The big Stickeen Glacier is hardly out of sight ere you come upon
another that pours a majestic crystal flood through the evergreens,
while almost every hollow and tributary canyon contains a smaller one,
the size, of course, varying with the extent of the area drained.
Some are like mere snow-banks; others, with the blue ice apparent,
depend in massive bulging curves and swells, and graduate into the
river-like forms that maze through the lower forested regions and are
so striking and beautiful that they are admired even by the passing
miners with gold-dust in their eyes.
Thirty-five miles above the Big Stickeen Glacier is the "Dirt
Glacier," the second in size. Its outlet is a fine stream, abounding
in trout. On the opposite side of the river there is a group of five
glaciers, one of them descending to within a hundred feet of the
river.
Near Glenora, on the northeastern flank of the main Coast Range, just
below a narrow gorge called "The Canyon," terraces first make their
appearance, where great quantities of moraine material have been
swept through the flood-choked gorge and of course outspread and
deposited on the first open levels below. Here, too, occurs a marked
change in climate and consequently in forests and general appearance
of the face of the country. On account of destructive fires the woods
are younger and are composed of smaller trees about a foot to
eighteen inches in diameter and seventy-five feet high, mostly
two-leaved pines which hold their seeds for several years after
they are ripe. The woods here are without a trace of those deep
accumulations of mosses, leaves, and decaying trunks which make so
damp and unclearable mass in the coast forests. Whole mountain-sides
are covered with gray moss and lichens where the forest has been
utterly destroyed. The river-bank cottonwoods are also smaller, and
the birch and contorta pines mingle freely with the coast hemlock
and spruce. The birch is common on the lower slopes and is very
effective, its round, leafy, pale-green head contrasting with the
dark, narrow spires of the conifers and giving a striking character
to the forest. The "tamarac pine" or black pine, as the variety of
P. contorta is called here, is yellowish-green, in marked contrast
with the dark lichen-draped spruce which grows above the pine at a
height of about two thousand feet, in groves and belts where it has
escaped fire and snow avalanches. There is another handsome spruce
hereabouts, Picea alba, very slender and graceful in habit, drooping
at the top like a mountain hemlock. I saw fine specimens a hundred
and twenty-five feet high on deep bottom land a few miles below
Glenora. The tops of some of them were almost covered with dense
clusters of yellow and brown cones.
We reached the old Hudson's Bay trading-post at Glenora about one
o'clock, and the captain informed me that he would stop here until
the next morning, when he would make an early start for Wrangell.

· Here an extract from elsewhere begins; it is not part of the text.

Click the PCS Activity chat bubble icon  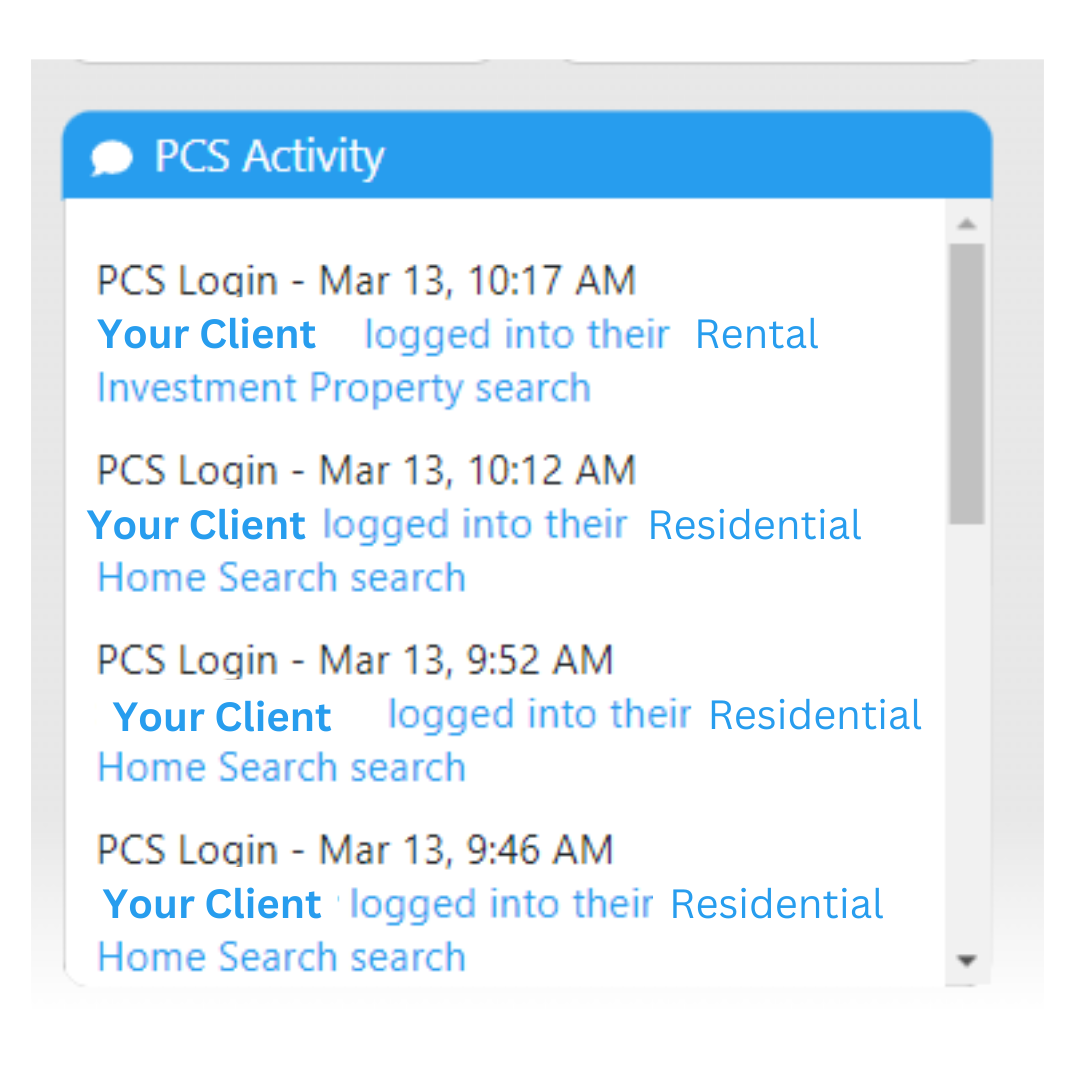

At a distance of about seven or eight miles to the northeastward of
the landing, there is an outstanding group of mountains crowning a
spur from the main chain of the Coast Range, whose highest point
rises about eight thousand feet above the level of the sea; and
as Glenora is only a thousand feet above the sea, the height to
be overcome in climbing this peak is about seven thousand feet.
Though the time was short I determined to climb it, because of the
advantageous position it occupied for general views of the peaks
and glaciers of the east side of the great range.